Per l’uomo biblico, per il semita che viveva seminomade nel deserto, era normale alzarsi al mattino e dire: “Tutta la terra è piena della tua Gloria” (Is 6,3). Senza dubbio non era per lui un atteggiamento dettato da una fede sterile. Egli sentiva questa Gloria, il Kavod… La percepiva, la viveva in ogni momento ed impostava la sua vita su questo fondamento. L’uomo biblico intendeva con Kavod, Gloria per l’appunto, la Potenza immanente del Sacro, la Presenza palpabile in ogni cosa vivente e non, della Divinità.
L’essere umano è poi cambiato, i suoi sensi spirituali si sono atrofizzati o meglio, si sono sempre più assopiti. Quella Gloria è più difficile da percepire, quel rapporto con Lei più difficile da ricercare e stabilire o forse, ancora meglio, occorre sapersi mettere in ascolto e cercare oltre i molti frastuoni esteriori ed interiori per udire il sussurro di quella che ora la Tradizione ebraica chiama Shekinah.
La potenza del Kavod è divenuta la Shekinah… Essa permea tutte le cose ma è discreta, sottile come la Voce di Silenzio che si è manifestata al profeta Elia (1 Re 19,12). La Divinità non si manifestò infatti a lui in maniera roboante ed evidente ma in una leggera brezza, una voce di silenzio sottile per l’appunto. La si può udire certo, ma occorre essere attenti, occorre aver fatto pulizia di tante voci assordanti e grida e caos che ci urlano dentro e fuori.
Per incontrarla però occorre fare qualcosa di più. Come possiamo pretendere di percepire la Presenza della Divinità se il nostro mondo interiore è popolato da schemi meccanici di reazione e comportamento disfunzionali? Tali modalità automatiche di interpretazione e reazione alla vita e a ciò che ci accade ci caratterizzano così tanto che in noi non vi è spazio per accogliere altro. Inoltre generalmente, siccome costituiscono il nostro orizzonte da così tanto tempo, non conosciamo altro e vi siamo completamente identificati. Vogliamo assolutamente tenerci tutto ciò e siamo incapaci di constatare quanto siano distruttivi per noi e per chi ci sta vicino.
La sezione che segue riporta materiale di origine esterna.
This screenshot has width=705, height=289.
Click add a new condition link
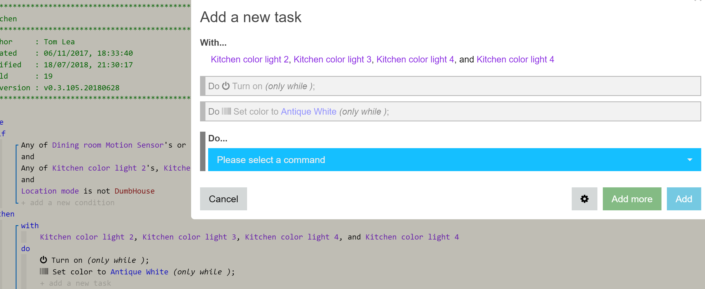[68, 203]
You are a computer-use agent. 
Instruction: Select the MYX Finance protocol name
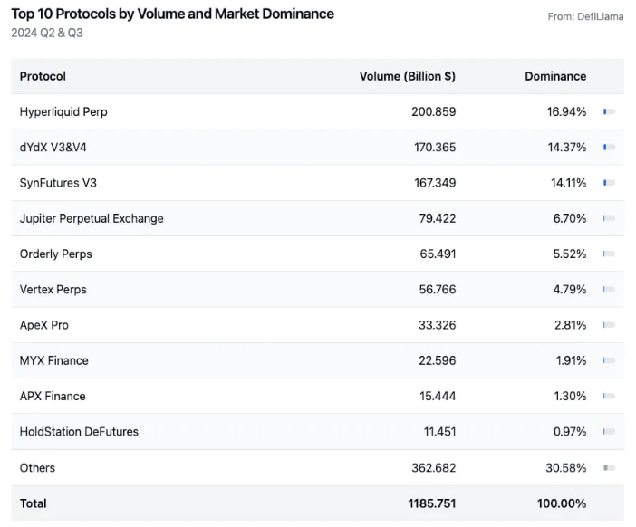(53, 360)
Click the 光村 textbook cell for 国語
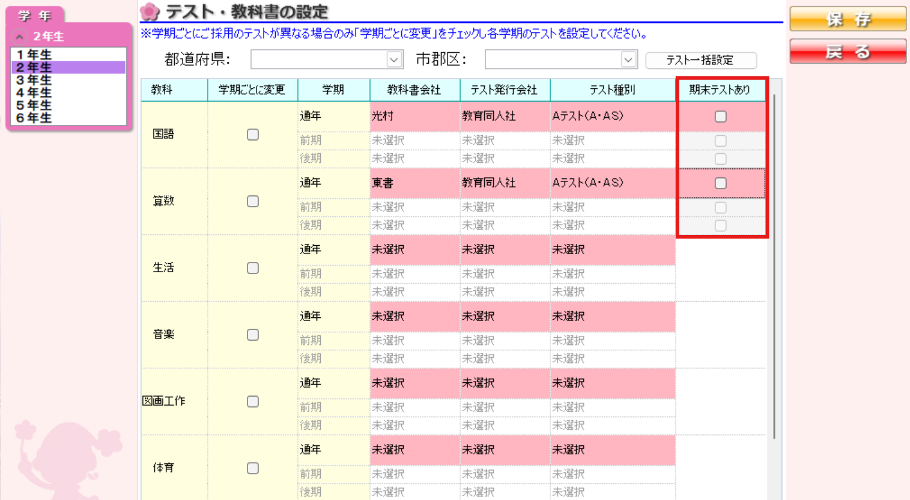This screenshot has height=500, width=910. 414,116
Prima di tutto, dunque, occorre essere determinati a vederlo, prenderne coscienza, rendersene conto; successivamente occorrerà sacrificare ogni modalità automatica, rinunciandovi consapevolmente, mettendo al loro posto modalità di funzionamento evolutive. Sacrificare infatti significa rendere sacro. È attraverso il Lavoro interiore serio e costante che avremo dunque la possibilità di rendere sacro il nostro spazio interiore e potremo cominciare ad accorgerci che attorno a noi e dentro di noi il mondo pulsa della Presenza della Shekinah.